The power of the *Hermeneutic of Imagination* is precisely in that it makes me aware that I am doing it. If I am aware, I am at least slightly more likely to engage in it responsibly. I am less likely to read the text in a woodenly literalistic way and more likely to read it according to the ultimate end of love of God and neighbor. Knowing my proclivity to get the text to say what I want it to say makes me more keen to test my readings against history and against the Spirit-led consciences of trusted friends.
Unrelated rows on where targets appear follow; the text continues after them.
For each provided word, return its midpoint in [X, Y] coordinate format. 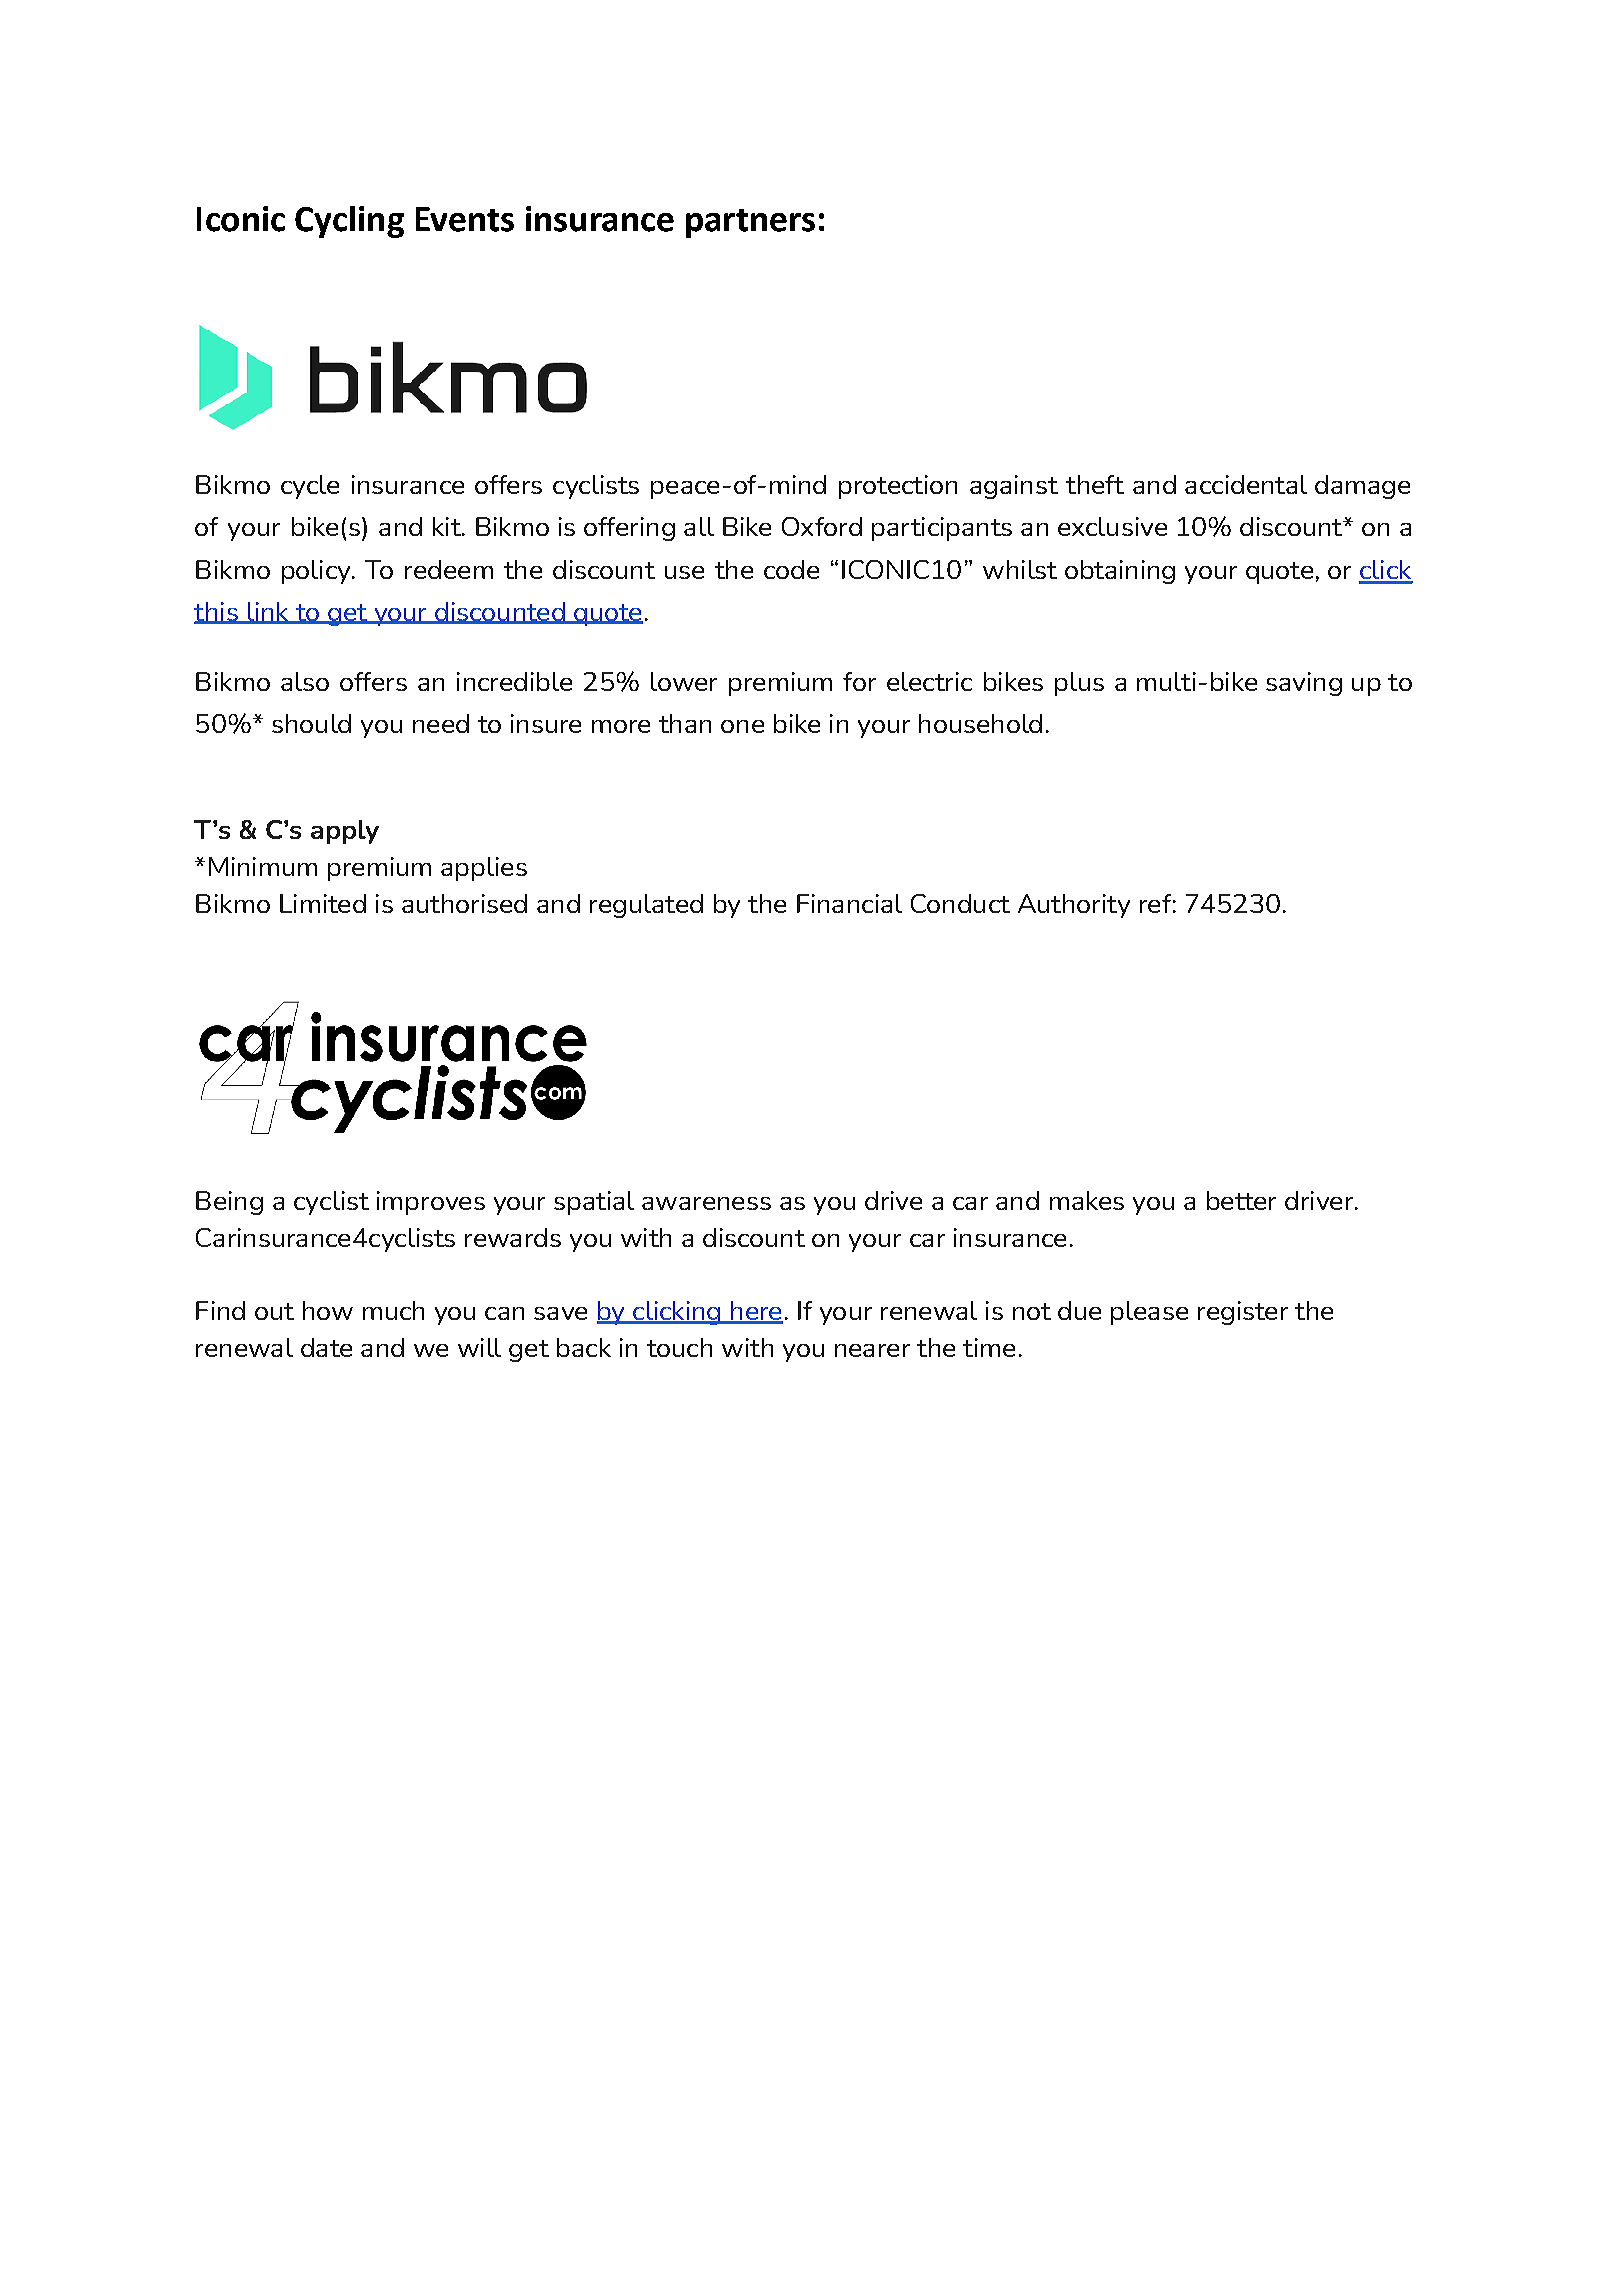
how [328, 1310]
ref [1155, 903]
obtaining [1120, 572]
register [1243, 1313]
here [756, 1312]
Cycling [349, 222]
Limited [323, 903]
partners [750, 223]
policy [317, 572]
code [791, 569]
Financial [849, 903]
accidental [1246, 484]
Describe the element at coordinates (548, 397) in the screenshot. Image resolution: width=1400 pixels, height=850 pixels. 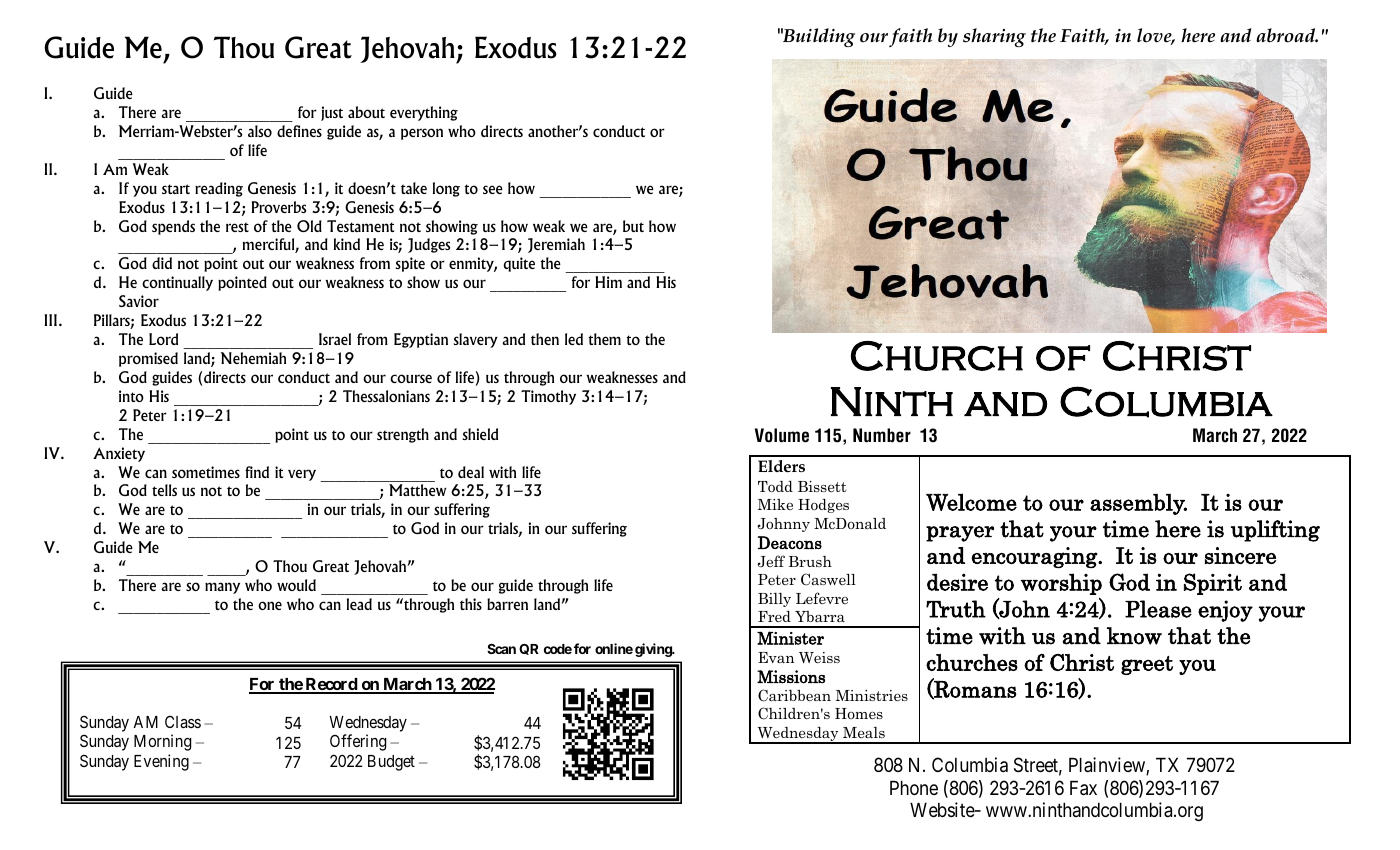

Ultimately, it is permission to let the Word of God be fully alive.
*DISCLAIMER: I received a copy of this book from the publisher for the purpose of a fair, unbiased review.*
[^1]: It might seem like these are easily falsifiable, but just go ahead and try presenting your evidence to someone who believes in one of them and see what happens.

A Hermeneutic of Imagination: Unlocking Scripture's Full Potential
Knut M. Heim, Jeffrey R. Oetter (contributor)
The Bible has a message for everyone there are those than take it at face value and there are those who believe there are deeper messages that can be found when doing a through study. In this book we look at scripture through imagination. I believe we need to look at scriptures through the places, time and culture. But I also agree that there are deep messages that come to light when we dig deeper using our imagination.
Authors Knut M. Heim and Jeffray R. Oetter are experts in biblical poetry. “The meaning of HERMENEUTIC is the study of the methodological principles of interpretation (as of the Bible). It is the study of interpretation”. The authors discuss the many techniques used in scripture among them are figurative language, emotions, and humor. By using our imagination, we can form biblical ideas that draw us toward the messages that show us what the scripture was intended to tell us.
I enjoy bible study. I like digging deep and getting the intended message from the scripture. This book is invaluable to bible study.